عربي English עברית Deutsch Italiano 中文 Español Français Русский Indonesia Português Nederlands हिन्दी 日本の
Knowing Allah
  
  

   



Rasûlullah -sallallahu aleyhi ve sellem-namaz kılmak istediğinde, farzda olsun nafile de olsun Kâbe'ye yönelirdi.[1] Ayrıca bunu emrederdi. “Namazını tam kılamayan zata” şöyle demişti:

“Namaz kılacağın zaman güzelce (azalarını iyice suyla yıkayarak) abdest al, sonra kıbleye yönel ve tekbir al”

“Sefere çıktığı zaman da nafileleri bineği üzerinde kılardı. Vitiri de öyle kılardı. Binek doğuya-batıya, nereye yönelirse yönelsin o yöne doğru kılardı...”[2]

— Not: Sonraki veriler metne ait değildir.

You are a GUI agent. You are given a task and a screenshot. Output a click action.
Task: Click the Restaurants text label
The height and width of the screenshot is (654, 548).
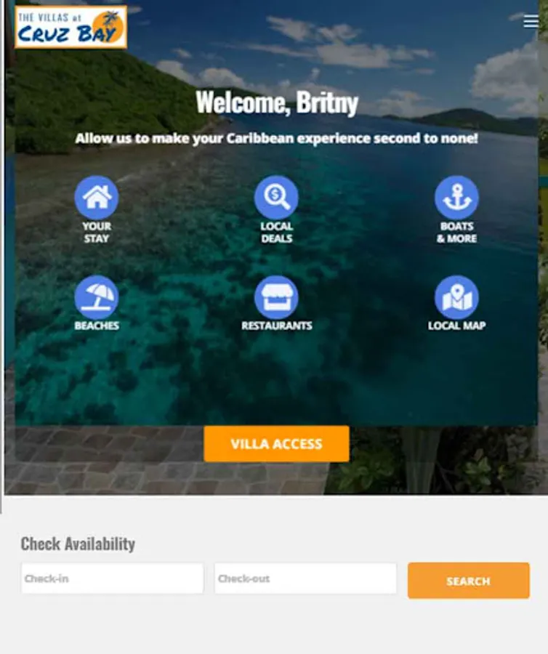[276, 326]
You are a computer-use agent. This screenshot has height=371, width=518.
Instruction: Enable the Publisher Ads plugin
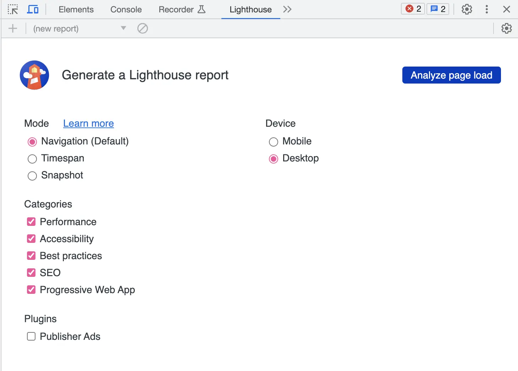pos(31,336)
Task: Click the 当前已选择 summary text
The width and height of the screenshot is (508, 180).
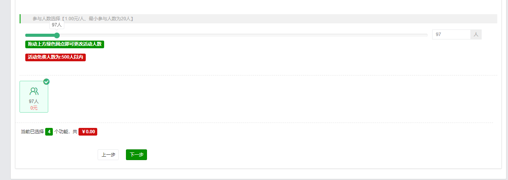Action: point(33,132)
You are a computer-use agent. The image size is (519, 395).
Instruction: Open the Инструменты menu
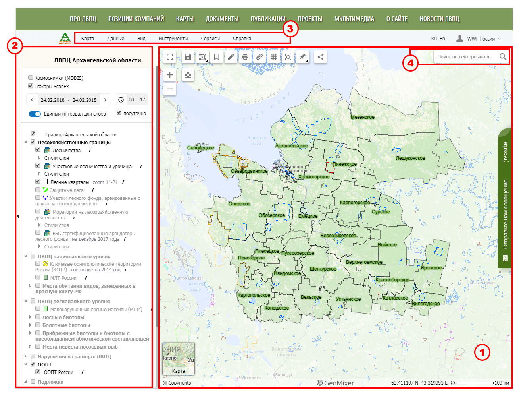173,39
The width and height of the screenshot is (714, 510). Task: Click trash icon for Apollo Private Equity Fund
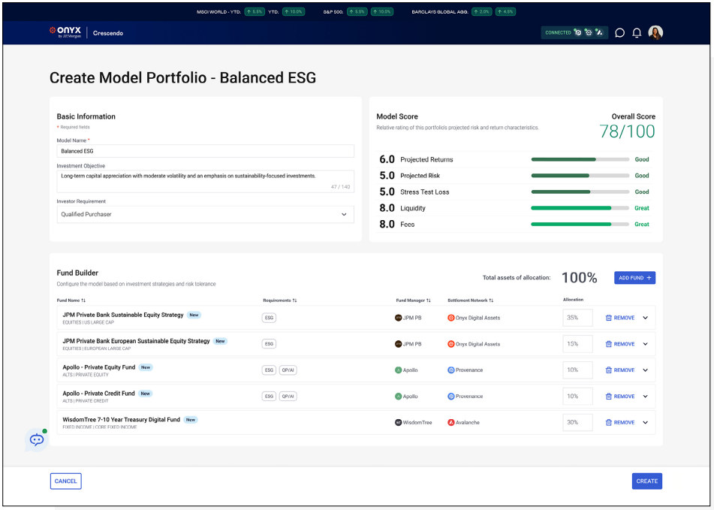(609, 370)
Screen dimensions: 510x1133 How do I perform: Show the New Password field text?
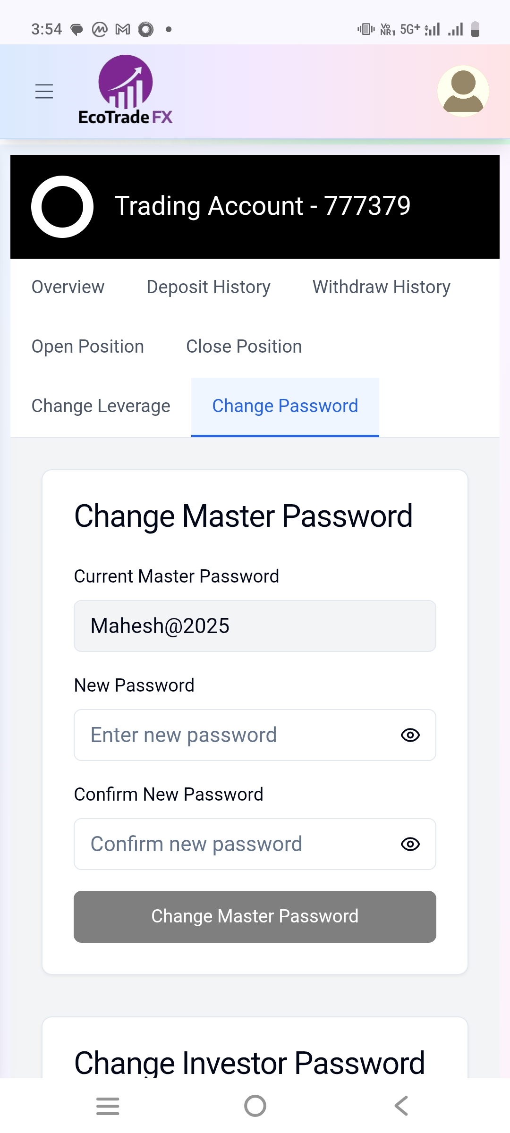click(410, 735)
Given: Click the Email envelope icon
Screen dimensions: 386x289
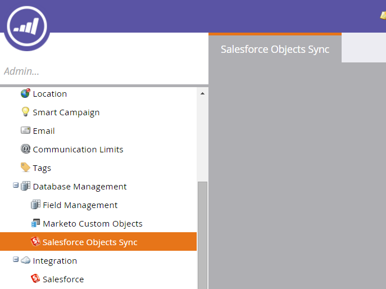Looking at the screenshot, I should coord(25,130).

Bu hususta da Allah Teâlâ'nın şu sözü nazil olmuştur:

Her nereye yönelirseniz Allah'ın yüzü oradadır.”[3]

“Bazen de devesi üzerinde nafile kılmak istediğinde         -bineğiyle- kıbleye yönelir ve tekbir alırdı. Sonra bineği nereye yönelirse yönelsin namazına devam ederdi.”[4]

“Bineği üzerinde rükû ve secdeleri başıyla ima ederek yapıyordu. Secdeyi rükûya göre daha aşağı yapıyordu.”[5]

“Farz kılmak istediğinde de iner ve kıbleye yönelirdi.”[6]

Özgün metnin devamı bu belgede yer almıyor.